[Intel-gfx] drm/i915: split PCI IDs out into i915_drm.h v4
Sedat Dilek
sedat.dilek at gmail.com
Sun Sep 1 17:30:29 CEST 2013
On Sun, Sep 1, 2013 at 5:05 PM, Chris Wilson <chris at chris-wilson.co.uk> wrote:
> On Sun, Sep 01, 2013 at 04:28:39PM +0200, Sedat Dilek wrote:
>> On Sun, Sep 1, 2013 at 4:10 PM, Sedat Dilek <sedat.dilek at gmail.com> wrote:
>>
>> [...]
>>
>> > [ include/drm/i915_pciids.h ]
>> > ...
>> > +#define INTEL_SNB_M_IDS(info) \
>> > + INTEL_VGA_DEVICE(0x0106, info), \
>> > + INTEL_VGA_DEVICE(0x0116, info), \ <--- I have this one! "GT2 mobile"?

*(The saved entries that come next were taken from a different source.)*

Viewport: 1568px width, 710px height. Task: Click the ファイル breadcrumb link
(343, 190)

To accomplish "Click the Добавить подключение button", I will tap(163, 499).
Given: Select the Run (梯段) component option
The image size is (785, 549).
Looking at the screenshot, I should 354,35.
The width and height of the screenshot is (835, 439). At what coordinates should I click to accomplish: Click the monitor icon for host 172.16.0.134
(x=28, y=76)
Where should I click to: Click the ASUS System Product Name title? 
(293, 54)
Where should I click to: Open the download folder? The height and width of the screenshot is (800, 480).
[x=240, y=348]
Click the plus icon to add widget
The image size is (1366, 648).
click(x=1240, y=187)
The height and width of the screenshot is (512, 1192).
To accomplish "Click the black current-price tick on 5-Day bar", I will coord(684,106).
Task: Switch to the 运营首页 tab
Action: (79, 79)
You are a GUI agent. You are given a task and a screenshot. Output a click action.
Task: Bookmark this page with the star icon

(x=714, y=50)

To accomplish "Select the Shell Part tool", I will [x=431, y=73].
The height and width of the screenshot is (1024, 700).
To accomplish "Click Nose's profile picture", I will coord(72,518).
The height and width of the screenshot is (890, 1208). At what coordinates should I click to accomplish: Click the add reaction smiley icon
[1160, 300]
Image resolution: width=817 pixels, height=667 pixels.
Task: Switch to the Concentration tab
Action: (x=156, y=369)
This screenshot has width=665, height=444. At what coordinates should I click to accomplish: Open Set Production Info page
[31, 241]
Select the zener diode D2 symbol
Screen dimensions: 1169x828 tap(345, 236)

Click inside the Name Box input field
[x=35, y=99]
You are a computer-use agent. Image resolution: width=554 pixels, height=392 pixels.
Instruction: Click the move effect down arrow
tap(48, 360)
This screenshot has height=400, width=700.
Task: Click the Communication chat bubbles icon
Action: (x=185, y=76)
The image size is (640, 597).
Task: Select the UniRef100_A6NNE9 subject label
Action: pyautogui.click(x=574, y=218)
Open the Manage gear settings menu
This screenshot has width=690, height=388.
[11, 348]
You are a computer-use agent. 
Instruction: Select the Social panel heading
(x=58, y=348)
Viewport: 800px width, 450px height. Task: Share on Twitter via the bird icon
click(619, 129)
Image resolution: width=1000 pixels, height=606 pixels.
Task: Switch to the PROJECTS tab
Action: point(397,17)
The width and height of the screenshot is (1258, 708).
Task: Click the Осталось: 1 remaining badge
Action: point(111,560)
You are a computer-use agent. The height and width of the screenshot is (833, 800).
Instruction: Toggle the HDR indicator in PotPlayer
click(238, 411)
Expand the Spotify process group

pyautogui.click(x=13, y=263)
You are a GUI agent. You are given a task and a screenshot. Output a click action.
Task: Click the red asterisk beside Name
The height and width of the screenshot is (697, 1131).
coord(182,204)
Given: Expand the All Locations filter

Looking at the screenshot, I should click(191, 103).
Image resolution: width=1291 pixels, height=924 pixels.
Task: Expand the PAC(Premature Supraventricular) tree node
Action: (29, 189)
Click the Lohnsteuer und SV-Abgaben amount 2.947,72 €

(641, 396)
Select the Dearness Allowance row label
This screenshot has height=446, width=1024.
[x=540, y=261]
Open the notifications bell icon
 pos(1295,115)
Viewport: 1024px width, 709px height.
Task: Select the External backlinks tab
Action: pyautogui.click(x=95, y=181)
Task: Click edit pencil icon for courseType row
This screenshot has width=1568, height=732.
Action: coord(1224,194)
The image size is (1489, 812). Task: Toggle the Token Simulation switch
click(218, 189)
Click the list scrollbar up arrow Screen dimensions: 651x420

>> > + INTEL_VGA_DEVICE(0x0126, info)
>> > +
>> > +#define INTEL_IVB_M_IDS(info) \
>> > + INTEL_VGA_DEVICE(0x0156, info), /* GT1 mobile */ \
>> > + INTEL_VGA_DEVICE(0x0166, info) /* GT2 mobile */
>> >
>> > I remember to have seen GT2 for my Sandybridge system (Samsung
>> > series-5 ultrabook) in the logs.
>>
>> $ grep -i sandy /var/log/Xorg.0.log
>> [ 18.160] (II) intel(0): SNA initialized with Sandybridge (gen6, gt2) backend
>>
>> BTW, is there somewhere on the Wild Wild Internet a doc/wiki where I
>> can have a "human-readable" list of Intel GPU hardware (there exist
>> GenX and GTY)?
>> The X RadeonFeature wiki has a section "Decoder ring for engineering
>> vs marketing names" in [1].
>>
>> As a last thing, I noticed that brand-names like "SandyBridge" are
>> written differently in the Linux graphics stack (kernel-drm, libdrm,
>> mesa3d and intel-ddx). I can't say what is the "official" brand-name.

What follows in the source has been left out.